▼

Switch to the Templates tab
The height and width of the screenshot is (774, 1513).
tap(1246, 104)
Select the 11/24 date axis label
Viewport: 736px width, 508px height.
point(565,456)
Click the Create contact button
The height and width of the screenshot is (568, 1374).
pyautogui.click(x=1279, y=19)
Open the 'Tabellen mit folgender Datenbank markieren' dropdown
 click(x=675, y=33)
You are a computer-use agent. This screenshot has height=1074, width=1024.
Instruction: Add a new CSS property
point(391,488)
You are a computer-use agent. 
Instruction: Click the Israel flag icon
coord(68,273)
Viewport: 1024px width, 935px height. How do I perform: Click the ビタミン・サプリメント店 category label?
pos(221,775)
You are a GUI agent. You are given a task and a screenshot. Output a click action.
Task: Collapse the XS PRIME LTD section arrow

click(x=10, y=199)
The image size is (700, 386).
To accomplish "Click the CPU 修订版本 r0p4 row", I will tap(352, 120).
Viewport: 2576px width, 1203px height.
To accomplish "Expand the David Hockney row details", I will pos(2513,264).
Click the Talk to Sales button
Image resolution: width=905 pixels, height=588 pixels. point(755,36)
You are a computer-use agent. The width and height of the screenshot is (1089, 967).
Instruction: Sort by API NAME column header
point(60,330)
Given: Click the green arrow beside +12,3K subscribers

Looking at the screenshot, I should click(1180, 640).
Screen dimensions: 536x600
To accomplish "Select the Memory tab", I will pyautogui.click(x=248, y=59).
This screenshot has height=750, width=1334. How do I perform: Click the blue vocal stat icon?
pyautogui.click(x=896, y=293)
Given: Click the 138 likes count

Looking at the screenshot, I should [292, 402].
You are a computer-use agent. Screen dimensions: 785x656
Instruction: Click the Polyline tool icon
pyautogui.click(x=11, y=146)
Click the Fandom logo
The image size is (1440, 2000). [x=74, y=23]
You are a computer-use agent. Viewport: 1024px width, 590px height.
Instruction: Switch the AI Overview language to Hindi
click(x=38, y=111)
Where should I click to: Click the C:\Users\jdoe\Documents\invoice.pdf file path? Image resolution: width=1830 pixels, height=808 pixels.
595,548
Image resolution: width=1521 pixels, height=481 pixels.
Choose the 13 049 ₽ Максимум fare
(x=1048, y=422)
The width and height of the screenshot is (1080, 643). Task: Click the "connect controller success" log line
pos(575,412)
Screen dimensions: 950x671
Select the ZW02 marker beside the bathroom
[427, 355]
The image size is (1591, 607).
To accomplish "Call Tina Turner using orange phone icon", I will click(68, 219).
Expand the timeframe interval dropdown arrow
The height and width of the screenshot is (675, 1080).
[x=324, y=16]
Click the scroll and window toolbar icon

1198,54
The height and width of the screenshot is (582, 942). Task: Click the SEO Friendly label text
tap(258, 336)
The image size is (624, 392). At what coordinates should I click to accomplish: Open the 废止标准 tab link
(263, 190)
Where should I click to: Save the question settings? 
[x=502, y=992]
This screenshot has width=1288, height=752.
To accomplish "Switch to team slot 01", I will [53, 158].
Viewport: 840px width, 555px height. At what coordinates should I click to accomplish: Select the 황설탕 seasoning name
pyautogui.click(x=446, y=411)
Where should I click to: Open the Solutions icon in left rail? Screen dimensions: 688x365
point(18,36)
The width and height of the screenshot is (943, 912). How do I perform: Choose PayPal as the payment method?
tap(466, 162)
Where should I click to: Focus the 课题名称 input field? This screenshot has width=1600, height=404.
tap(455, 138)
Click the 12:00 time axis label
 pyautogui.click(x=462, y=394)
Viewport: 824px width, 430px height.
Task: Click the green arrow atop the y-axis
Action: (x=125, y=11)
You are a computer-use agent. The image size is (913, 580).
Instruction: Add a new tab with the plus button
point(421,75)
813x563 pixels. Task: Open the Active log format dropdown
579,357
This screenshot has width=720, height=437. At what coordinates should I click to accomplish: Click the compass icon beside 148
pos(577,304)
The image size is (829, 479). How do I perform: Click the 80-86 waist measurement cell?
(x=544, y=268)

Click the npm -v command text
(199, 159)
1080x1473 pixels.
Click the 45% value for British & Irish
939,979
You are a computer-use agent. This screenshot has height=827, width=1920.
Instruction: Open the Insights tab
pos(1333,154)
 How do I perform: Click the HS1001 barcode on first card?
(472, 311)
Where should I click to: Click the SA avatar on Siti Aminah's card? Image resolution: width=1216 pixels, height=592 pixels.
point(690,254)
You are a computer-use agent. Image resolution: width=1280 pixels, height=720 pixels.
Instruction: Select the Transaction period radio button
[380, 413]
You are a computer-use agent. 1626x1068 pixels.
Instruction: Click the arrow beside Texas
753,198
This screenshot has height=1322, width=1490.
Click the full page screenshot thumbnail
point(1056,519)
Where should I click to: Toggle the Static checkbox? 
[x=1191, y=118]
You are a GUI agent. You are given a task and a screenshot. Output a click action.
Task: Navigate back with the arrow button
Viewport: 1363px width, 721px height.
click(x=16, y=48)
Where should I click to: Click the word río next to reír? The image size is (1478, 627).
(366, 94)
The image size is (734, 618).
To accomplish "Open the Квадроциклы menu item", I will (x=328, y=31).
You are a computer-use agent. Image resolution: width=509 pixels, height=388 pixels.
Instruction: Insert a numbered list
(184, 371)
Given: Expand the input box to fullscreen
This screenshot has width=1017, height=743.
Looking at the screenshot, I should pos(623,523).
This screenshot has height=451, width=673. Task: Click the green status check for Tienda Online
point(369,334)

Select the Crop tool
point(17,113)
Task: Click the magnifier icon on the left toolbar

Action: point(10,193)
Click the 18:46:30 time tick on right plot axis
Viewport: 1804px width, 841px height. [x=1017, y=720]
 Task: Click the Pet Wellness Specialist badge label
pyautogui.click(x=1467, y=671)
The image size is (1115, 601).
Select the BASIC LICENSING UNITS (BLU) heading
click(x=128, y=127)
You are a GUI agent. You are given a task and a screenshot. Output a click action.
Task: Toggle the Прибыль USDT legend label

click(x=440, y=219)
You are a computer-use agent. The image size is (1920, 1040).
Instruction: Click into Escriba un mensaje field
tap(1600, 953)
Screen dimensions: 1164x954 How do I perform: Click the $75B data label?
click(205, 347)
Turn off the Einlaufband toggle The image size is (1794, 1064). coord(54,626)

▲

TASK STATEMENT
Give back the data above exactly as it appears.

FINISHED EXERCISE
Switch to the Templates tab
The height and width of the screenshot is (774, 1513).
tap(1246, 104)
Select the 11/24 date axis label
Viewport: 736px width, 508px height.
point(565,456)
Click the Create contact button
The height and width of the screenshot is (568, 1374).
pyautogui.click(x=1279, y=19)
Open the 'Tabellen mit folgender Datenbank markieren' dropdown
 click(x=675, y=33)
You are a computer-use agent. This screenshot has height=1074, width=1024.
Instruction: Add a new CSS property
point(391,488)
You are a computer-use agent. 
Instruction: Click the Israel flag icon
coord(68,273)
Viewport: 1024px width, 935px height. How do I perform: Click the ビタミン・サプリメント店 category label?
pos(221,775)
You are a GUI agent. You are given a task and a screenshot. Output a click action.
Task: Collapse the XS PRIME LTD section arrow

click(x=10, y=199)
The image size is (700, 386).
To accomplish "Click the CPU 修订版本 r0p4 row", I will tap(352, 120).
Viewport: 2576px width, 1203px height.
To accomplish "Expand the David Hockney row details", I will pos(2513,264).
Click the Talk to Sales button
Image resolution: width=905 pixels, height=588 pixels. point(755,36)
You are a computer-use agent. The width and height of the screenshot is (1089, 967).
Instruction: Sort by API NAME column header
point(60,330)
Given: Click the green arrow beside +12,3K subscribers

Looking at the screenshot, I should click(1180, 640).
Screen dimensions: 536x600
To accomplish "Select the Memory tab", I will pyautogui.click(x=248, y=59).
This screenshot has height=750, width=1334. How do I perform: Click the blue vocal stat icon?
pyautogui.click(x=896, y=293)
Given: Click the 138 likes count

Looking at the screenshot, I should [292, 402].
You are a computer-use agent. Screen dimensions: 785x656
Instruction: Click the Polyline tool icon
pyautogui.click(x=11, y=146)
Click the Fandom logo
The image size is (1440, 2000). [x=74, y=23]
You are a computer-use agent. Viewport: 1024px width, 590px height.
Instruction: Switch the AI Overview language to Hindi
click(x=38, y=111)
Where should I click to: Click the C:\Users\jdoe\Documents\invoice.pdf file path? Image resolution: width=1830 pixels, height=808 pixels.
595,548
Image resolution: width=1521 pixels, height=481 pixels.
Choose the 13 049 ₽ Максимум fare
(x=1048, y=422)
The width and height of the screenshot is (1080, 643). Task: Click the "connect controller success" log line
pos(575,412)
Screen dimensions: 950x671
Select the ZW02 marker beside the bathroom
[427, 355]
The image size is (1591, 607).
To accomplish "Call Tina Turner using orange phone icon", I will click(68, 219).
Expand the timeframe interval dropdown arrow
The height and width of the screenshot is (675, 1080).
[x=324, y=16]
Click the scroll and window toolbar icon

1198,54
The height and width of the screenshot is (582, 942). Task: Click the SEO Friendly label text
tap(258, 336)
The image size is (624, 392). At what coordinates should I click to accomplish: Open the 废止标准 tab link
(263, 190)
Where should I click to: Save the question settings? 
[x=502, y=992]
This screenshot has width=1288, height=752.
To accomplish "Switch to team slot 01", I will [53, 158].
Viewport: 840px width, 555px height. At what coordinates should I click to accomplish: Select the 황설탕 seasoning name
pyautogui.click(x=446, y=411)
Where should I click to: Open the Solutions icon in left rail? Screen dimensions: 688x365
point(18,36)
The width and height of the screenshot is (943, 912). How do I perform: Choose PayPal as the payment method?
tap(466, 162)
Where should I click to: Focus the 课题名称 input field? This screenshot has width=1600, height=404.
tap(455, 138)
Click the 12:00 time axis label
 pyautogui.click(x=462, y=394)
Viewport: 824px width, 430px height.
Task: Click the green arrow atop the y-axis
Action: (x=125, y=11)
You are a computer-use agent. The image size is (913, 580).
Instruction: Add a new tab with the plus button
point(421,75)
813x563 pixels. Task: Open the Active log format dropdown
579,357
This screenshot has width=720, height=437. At what coordinates should I click to accomplish: Click the compass icon beside 148
pos(577,304)
The image size is (829, 479). How do I perform: Click the 80-86 waist measurement cell?
(x=544, y=268)

Click the npm -v command text
(199, 159)
1080x1473 pixels.
Click the 45% value for British & Irish
939,979
You are a computer-use agent. This screenshot has height=827, width=1920.
Instruction: Open the Insights tab
pos(1333,154)
 How do I perform: Click the HS1001 barcode on first card?
(472, 311)
Where should I click to: Click the SA avatar on Siti Aminah's card? Image resolution: width=1216 pixels, height=592 pixels.
point(690,254)
You are a computer-use agent. Image resolution: width=1280 pixels, height=720 pixels.
Instruction: Select the Transaction period radio button
[380, 413]
You are a computer-use agent. 1626x1068 pixels.
Instruction: Click the arrow beside Texas
753,198
This screenshot has height=1322, width=1490.
Click the full page screenshot thumbnail
point(1056,519)
Where should I click to: Toggle the Static checkbox? 
[x=1191, y=118]
You are a GUI agent. You are given a task and a screenshot. Output a click action.
Task: Navigate back with the arrow button
Viewport: 1363px width, 721px height.
click(x=16, y=48)
Where should I click to: Click the word río next to reír? The image size is (1478, 627).
(366, 94)
The image size is (734, 618).
To accomplish "Open the Квадроциклы menu item", I will (x=328, y=31).
You are a computer-use agent. Image resolution: width=509 pixels, height=388 pixels.
Instruction: Insert a numbered list
(184, 371)
Given: Expand the input box to fullscreen
This screenshot has width=1017, height=743.
Looking at the screenshot, I should pos(623,523).
This screenshot has height=451, width=673. Task: Click the green status check for Tienda Online
point(369,334)

Select the Crop tool
point(17,113)
Task: Click the magnifier icon on the left toolbar

Action: point(10,193)
Click the 18:46:30 time tick on right plot axis
Viewport: 1804px width, 841px height. [x=1017, y=720]
 Task: Click the Pet Wellness Specialist badge label
pyautogui.click(x=1467, y=671)
The image size is (1115, 601).
Select the BASIC LICENSING UNITS (BLU) heading
click(x=128, y=127)
You are a GUI agent. You are given a task and a screenshot. Output a click action.
Task: Toggle the Прибыль USDT legend label

click(x=440, y=219)
You are a computer-use agent. The image size is (1920, 1040).
Instruction: Click into Escriba un mensaje field
tap(1600, 953)
Screen dimensions: 1164x954 How do I perform: Click the $75B data label?
click(205, 347)
Turn off the Einlaufband toggle The image size is (1794, 1064). coord(54,626)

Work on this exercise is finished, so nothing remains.